THE PROBLEM:
Search the listing for the string "computer" and copy every line that contains it.

= Beginning of Section =

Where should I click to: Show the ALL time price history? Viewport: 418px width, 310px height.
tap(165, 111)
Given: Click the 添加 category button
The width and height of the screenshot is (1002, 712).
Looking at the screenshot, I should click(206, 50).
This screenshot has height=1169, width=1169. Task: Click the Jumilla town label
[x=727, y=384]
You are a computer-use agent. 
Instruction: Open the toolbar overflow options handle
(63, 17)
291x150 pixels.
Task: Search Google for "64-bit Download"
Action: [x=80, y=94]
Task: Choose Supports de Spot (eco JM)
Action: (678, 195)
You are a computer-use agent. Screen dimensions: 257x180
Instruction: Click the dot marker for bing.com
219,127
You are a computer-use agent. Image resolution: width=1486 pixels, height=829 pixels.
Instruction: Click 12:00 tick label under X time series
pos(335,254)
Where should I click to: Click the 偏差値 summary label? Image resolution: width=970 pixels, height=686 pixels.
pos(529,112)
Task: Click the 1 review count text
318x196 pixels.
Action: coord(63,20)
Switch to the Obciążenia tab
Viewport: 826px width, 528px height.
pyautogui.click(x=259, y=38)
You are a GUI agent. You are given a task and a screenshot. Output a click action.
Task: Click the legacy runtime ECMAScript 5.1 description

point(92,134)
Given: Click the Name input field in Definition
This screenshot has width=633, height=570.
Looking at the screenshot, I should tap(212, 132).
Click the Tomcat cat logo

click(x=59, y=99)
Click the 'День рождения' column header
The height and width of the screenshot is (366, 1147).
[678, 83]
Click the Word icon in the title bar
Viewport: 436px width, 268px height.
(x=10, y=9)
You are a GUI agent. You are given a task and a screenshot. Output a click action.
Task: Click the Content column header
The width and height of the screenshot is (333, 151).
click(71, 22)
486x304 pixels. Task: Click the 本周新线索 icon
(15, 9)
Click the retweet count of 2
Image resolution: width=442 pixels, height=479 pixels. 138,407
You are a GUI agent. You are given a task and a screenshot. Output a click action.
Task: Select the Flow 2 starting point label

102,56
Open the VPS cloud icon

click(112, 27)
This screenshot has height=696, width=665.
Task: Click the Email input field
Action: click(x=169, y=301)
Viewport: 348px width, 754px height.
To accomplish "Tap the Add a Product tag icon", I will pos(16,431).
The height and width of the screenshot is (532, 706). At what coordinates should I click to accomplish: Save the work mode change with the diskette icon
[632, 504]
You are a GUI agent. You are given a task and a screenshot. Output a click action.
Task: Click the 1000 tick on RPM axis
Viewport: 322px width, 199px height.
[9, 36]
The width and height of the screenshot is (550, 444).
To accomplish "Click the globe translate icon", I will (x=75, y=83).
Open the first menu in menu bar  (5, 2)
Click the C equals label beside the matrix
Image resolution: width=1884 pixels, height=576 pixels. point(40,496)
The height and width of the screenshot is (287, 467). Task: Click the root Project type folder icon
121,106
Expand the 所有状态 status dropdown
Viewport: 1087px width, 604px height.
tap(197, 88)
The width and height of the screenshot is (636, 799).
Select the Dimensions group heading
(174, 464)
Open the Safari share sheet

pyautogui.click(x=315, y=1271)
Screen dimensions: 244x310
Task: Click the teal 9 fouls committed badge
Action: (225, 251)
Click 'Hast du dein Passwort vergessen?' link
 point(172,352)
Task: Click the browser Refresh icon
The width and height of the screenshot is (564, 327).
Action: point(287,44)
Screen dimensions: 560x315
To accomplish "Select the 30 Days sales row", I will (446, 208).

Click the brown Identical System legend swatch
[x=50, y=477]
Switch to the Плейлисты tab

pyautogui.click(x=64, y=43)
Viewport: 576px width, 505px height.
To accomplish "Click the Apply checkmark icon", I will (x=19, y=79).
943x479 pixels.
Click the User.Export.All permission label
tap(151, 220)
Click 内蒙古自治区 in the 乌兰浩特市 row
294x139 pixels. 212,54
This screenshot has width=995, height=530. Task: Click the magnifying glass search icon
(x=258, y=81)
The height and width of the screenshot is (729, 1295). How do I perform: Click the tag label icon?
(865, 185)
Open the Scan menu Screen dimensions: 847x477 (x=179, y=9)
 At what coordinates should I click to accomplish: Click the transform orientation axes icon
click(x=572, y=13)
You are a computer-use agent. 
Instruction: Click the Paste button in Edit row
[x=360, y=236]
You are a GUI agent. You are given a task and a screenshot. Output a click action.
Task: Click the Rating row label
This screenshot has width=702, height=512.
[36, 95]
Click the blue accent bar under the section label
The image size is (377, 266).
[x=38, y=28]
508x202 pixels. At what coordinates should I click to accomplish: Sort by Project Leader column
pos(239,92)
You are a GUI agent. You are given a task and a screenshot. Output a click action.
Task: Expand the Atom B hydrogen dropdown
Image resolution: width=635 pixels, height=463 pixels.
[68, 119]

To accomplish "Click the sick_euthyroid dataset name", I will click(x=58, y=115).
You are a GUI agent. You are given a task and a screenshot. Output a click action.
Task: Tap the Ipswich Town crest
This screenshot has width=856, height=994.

= End of Section =

TASK OUTPUT:
You are a computer-use agent. 
You are a computer-use agent. Screen dimensions: 257x180
You are a computer-use agent. Image resolution: width=1486 pixels, height=829 pixels.
You are a computer-use agent. 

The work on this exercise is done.